Duncan and Lily, young and adrift in a prickly marriage and lackluster careers, flee Manhattan for the peaceful allure of a recently inherited crumbling Victorian home. But the two are left with little time to ponder the traditional "he said, she said" failings of a relationship: On an upstate road miles shy of their house, a wild boar leaps to his death in front of their Saab–an accident whose consequences will haunt them throughout the summer.
That was no ordinary hog.
Lily and Duncan arrive in the eccentric town of Osterhagen to discover the boar had a name: The Sovereign of the Deep Wood. That it was the town mascot. And, as the hapless urbanites are coerced into the vortex of tea socials, cannon fire, and communal history, they realize that the residents of the bizarre hamlet intend to seek justice for their fallen hero.
Next come the bones.

Duncan, an adman whose controversial new campaign could make or break his career, wants a temporary escape from the pressures of urban life. But his pastoral retreat darkens when an attempt at gardening turns up a human femur in the lawn, a headstone inscribed simply Tinker, 1902, and a sense that Lily’s family may have violence in its aristocratic blood.
And then there’s Lloyd.

Lily, conflicted about her marriage and her career, spends her days at the local library researching her impossibly arcane dissertation topic but can’t seem to make any progress.
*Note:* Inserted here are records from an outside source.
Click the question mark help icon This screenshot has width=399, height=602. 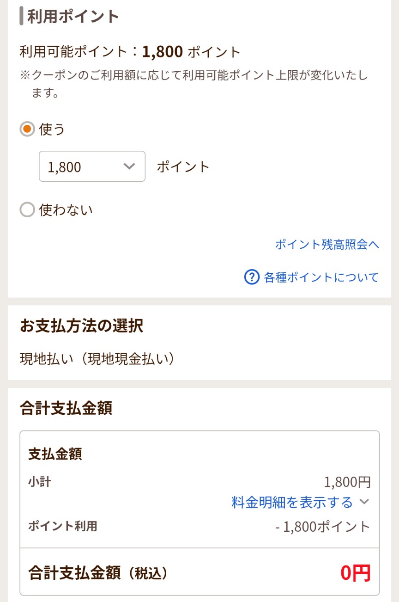pyautogui.click(x=252, y=277)
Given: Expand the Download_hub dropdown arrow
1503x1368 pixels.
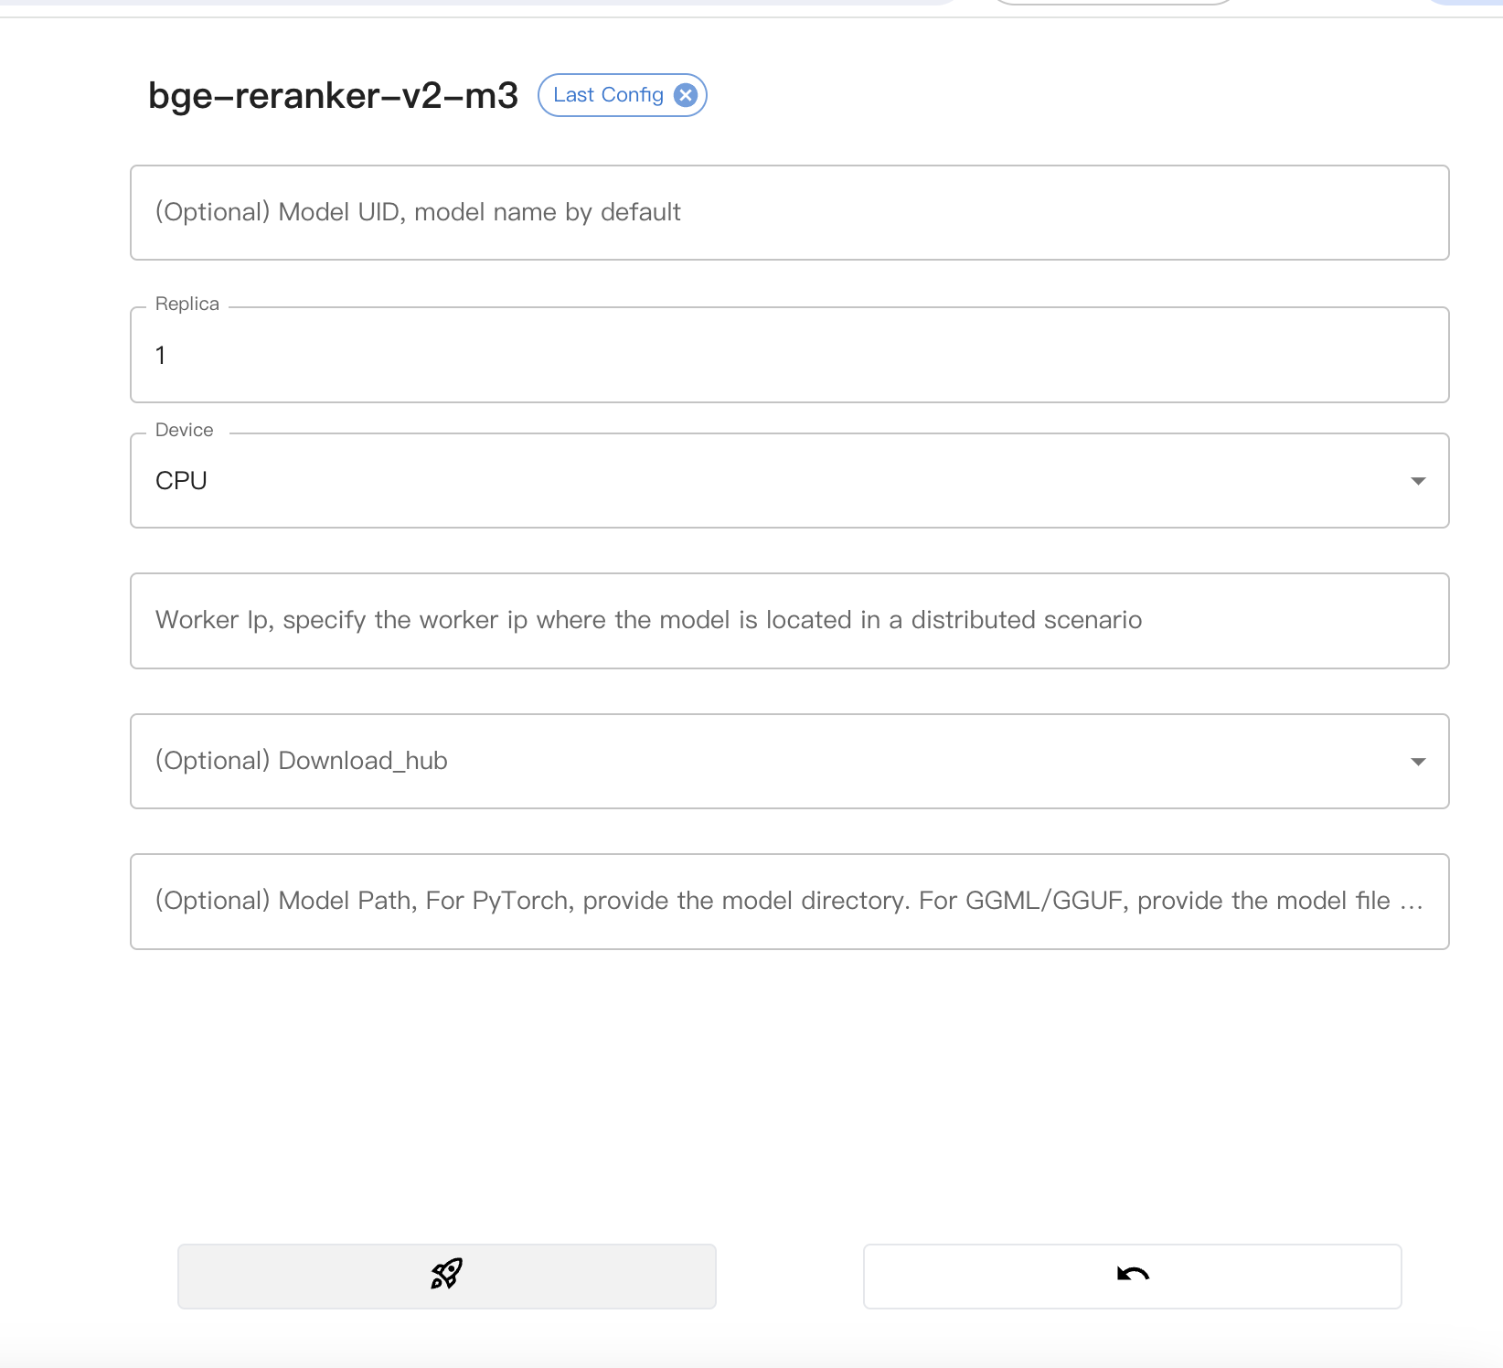Looking at the screenshot, I should point(1418,762).
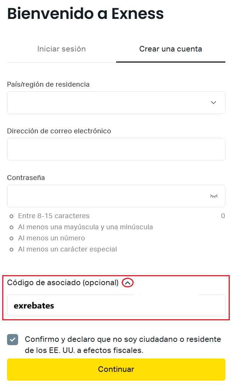This screenshot has height=387, width=232.
Task: Click the circled chevron near Código de asociado
Action: (x=128, y=282)
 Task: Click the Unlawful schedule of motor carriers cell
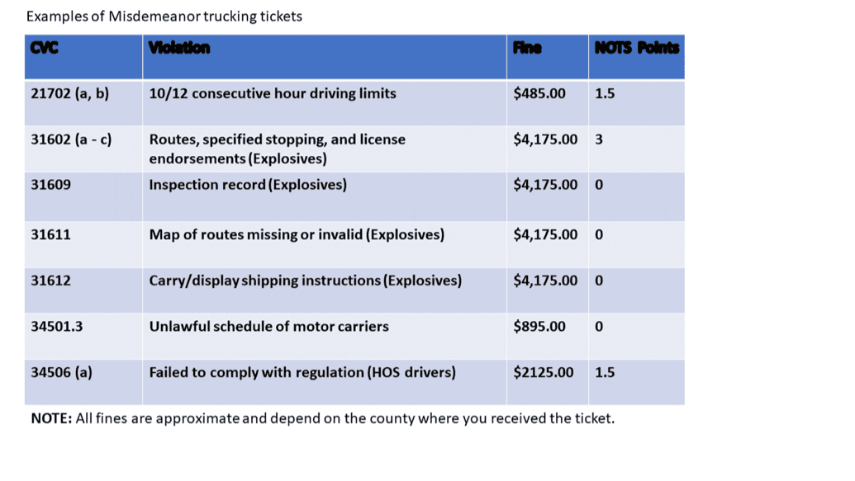[268, 326]
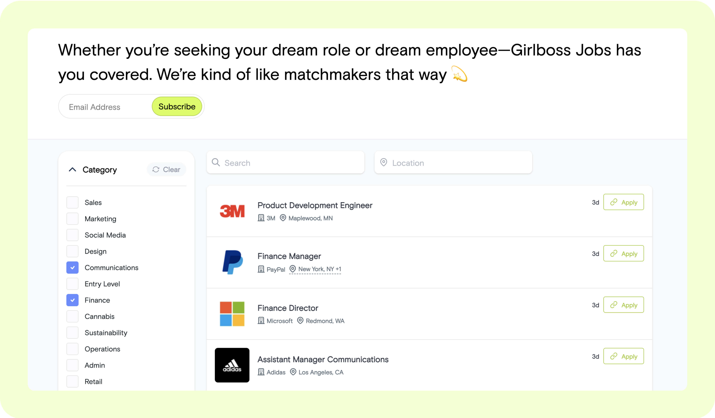The height and width of the screenshot is (418, 715).
Task: Enable the Marketing category checkbox
Action: (72, 219)
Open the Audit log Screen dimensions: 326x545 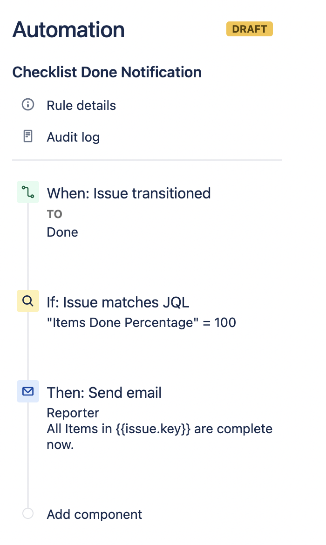click(x=73, y=137)
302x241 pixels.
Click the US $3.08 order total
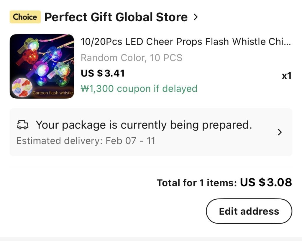tap(266, 183)
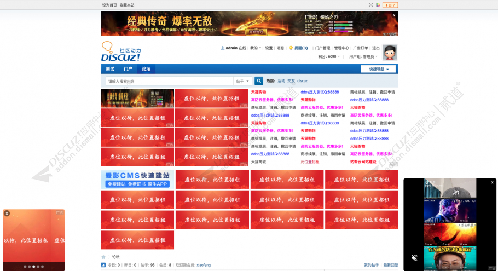
Task: Open the style switcher colorful icon
Action: click(378, 5)
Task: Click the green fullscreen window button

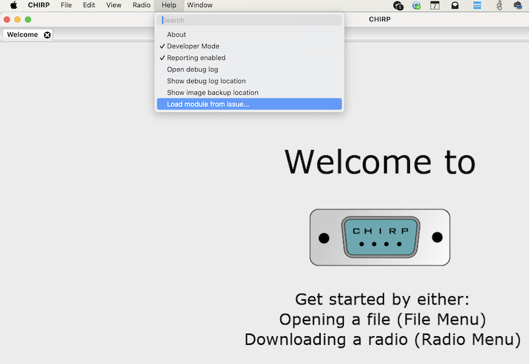Action: pyautogui.click(x=28, y=20)
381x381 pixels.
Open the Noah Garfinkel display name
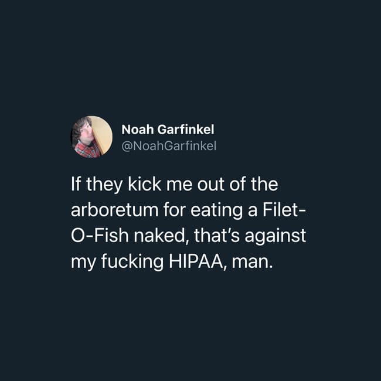click(168, 130)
One day she observes the town pervert in action and befriends him.
Lloyd, a Peeping Tom, invites her to follow him on a bird’s-eye tour of Osterhagen that may help her home in on her own flaws and failings.
Keep digging.

Thrown together in their complicity over the boar’s death, fueled to exhume Tinker’s bones from the garden, and inspired by Lloyd’s philosophical savoir faire, Duncan and Lily begin to excavate the profound truth about themselves and their marriage. But how deep can the two dig before the summer’s violent beginning catches up with them?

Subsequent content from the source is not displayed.